#  Other Applications & Softwares  > Access Tables & Databases >  >  Sum all amounts, for same code, for same unique id - Extract to just 1 line

## tyrese214

Hi All,

I have an urgent excel or access task that I cant figure out.

Right now I have about 600 000 records of data that I need to summarise.

I have included an attachement to a sample of about just 100 to demonstrate what I am trying to achieve.

Please download it

Right now this data is in excel and the file is really HUGE.

This data is on a transactional level so for every unique ID (RED column C) there are many instances of Codes (GREEN Column B) with corresponding amounts

I need to summarise this whole dataset so that I am Cumulating the Amount (YELLOW Column A), for every code, for every Unique ID.


So in the workbook rather than having multiple rows of Code 1, if there is the same Unique ID, then sum up all the Amounts in Just 1 Row.


In this case rows 2 to 14 will be summed up/cumulated into row 1 of a new dataset with: 28210.65 in the "amount" column, 1 in the "code" column and 5 in the "Unique ID" column.

Rows 15 and 16 will need to be summed up into row 2 of this new dataset with: 601.37 in the "amount" column, 7 in the "code" column and 5 in the "unique ID" column.

Rows 17 to 22 will need to be summed up into row 3 of this new dataset with: 2871.7 in the "amount" column, 9 in the "code" column and 5 in the "unique ID" column.

If the Unique ID is the same, then the State will be the same, and I would like this data in as well. So for rows 1,2 & 3, each row will have QLD in the state column in the new dataset.

This rule will then need to be applied to all rows. That is, sum all amounts where code is the same And Unique Id is the same.

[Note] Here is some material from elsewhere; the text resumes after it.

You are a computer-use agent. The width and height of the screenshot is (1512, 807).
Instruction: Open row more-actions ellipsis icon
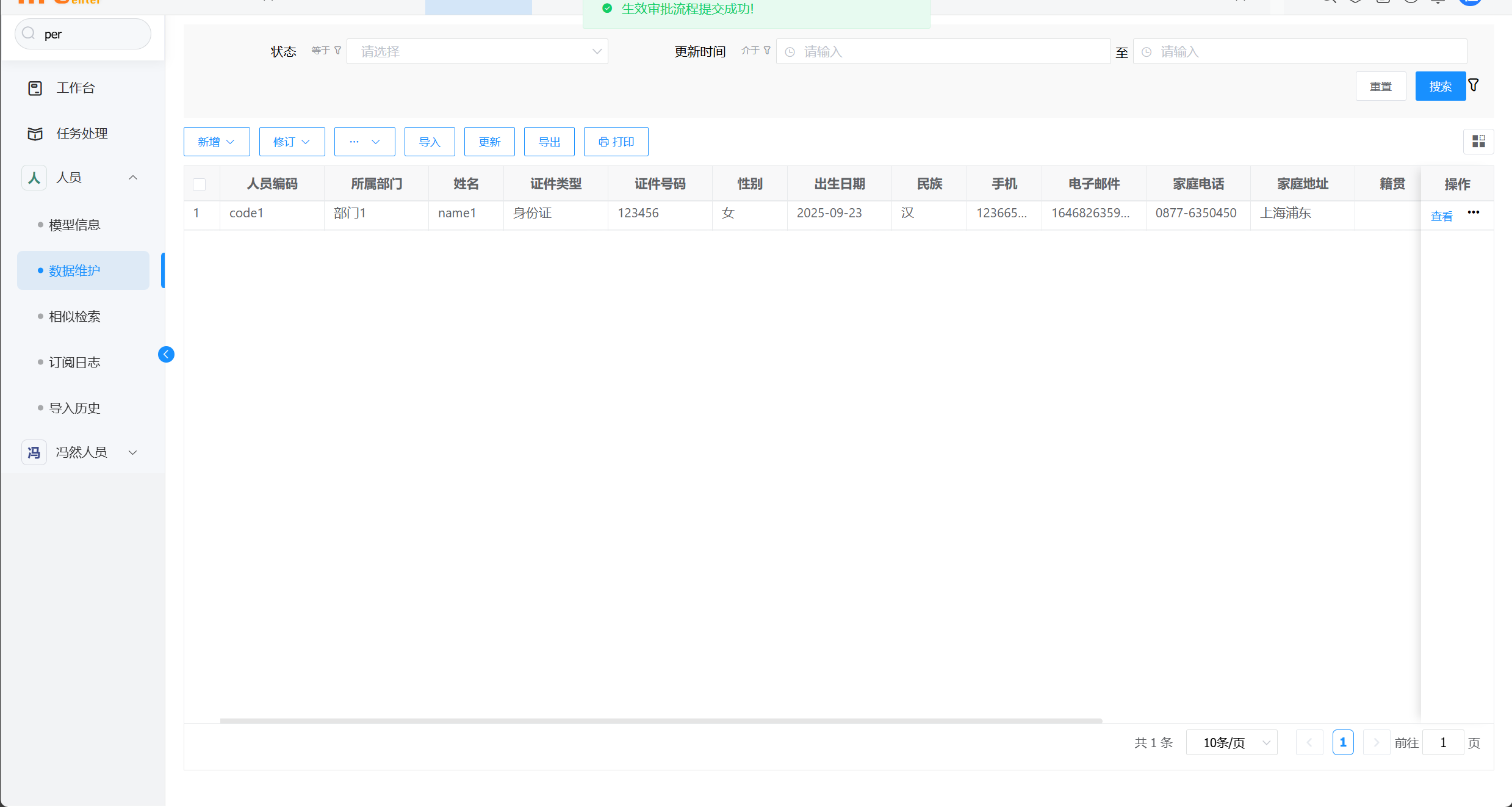coord(1474,212)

This will then condense this massive dataset into a more manageable size.

I dont know what the best way to do this.

I am great with excel, but this maybe an ACCESS task. Please give me the steps I need to take to achieve my requirements above.

I am not an Access genious so please provide me what i need to do.

Thank you to everyone here and I hope I can get a solutions soon..

You may email me the final solution to: tyrese213@hotmail.com


Many thanks....

----------


## JBeaucaire

You can highlight columns B:D and run an Advanced Filter to another location / unique records only to get a list of the unique rows. I did that into G1 and got the short list.

Then I used a SUMPRODUCT() formula to collect the data, in J2 then copied down:

*=SUMPRODUCT(($B$2:$B$105=G2)*($C$2:$C$105=H2)*($D$2:$D$105=I2)*$A$2:$A$105)*

----------


## pike

tyrese214

This is not a "do it for me" forum. 
All post are with-in the forum; not to email addresses

_Your post does not comply with Rule 1 of our Forum_ RULES. Your post title should accurately and concisely describe your problem, not your anticipated solution. Use terms appropriate to a Google search. Poor thread titles, like Please Help, Urgent, Need Help, Formula Problem, Code Problem, and Need Advice will be addressed according to the OP's experience in the forum: If you have less than 10 posts, expect (and respond to) a request to change your thread title. If you have 10 or more posts, expect your post to be locked, so you can start a new thread with an appropriate title. 
*To change a Title on your post, click EDIT then Go Advanced and change your title, if 2 days have passed ask a moderator to do it for you.*

*PLEASE PM WHEN YOU HAVE DONE THIS AND I WILL DELETE THIS POST*

----------


## tyrese214

> You can highlight columns B:D and run an Advanced Filter to another location / unique records only to get a list of the unique rows. I did that into G1 and got the short list.
> 
> Then I used a SUMPRODUCT() formula to collect the data, in J2 then copied down:
> 
> *=SUMPRODUCT(($B$2:$B$105=G2)*($C$2:$C$105=H2)*($D$2:$D$105=I2)*$A$2:$A$105)*



Thank you very much for your time and expertise... it was exactly what i was after.. your a genious...

----------


## royUK

_Your post does not comply with Rule 7 of our Forum_ RULES. Please do not ignore Moderators' or Administrators' requests - *note that this includes requests by senior members as well*, if you are unclear about their request or instruction then send a private message to them asking for help. *Do not post a reply to a thread where a moderator has requested an action that has not been complied with e.g Title change or Code tags...etc*

----------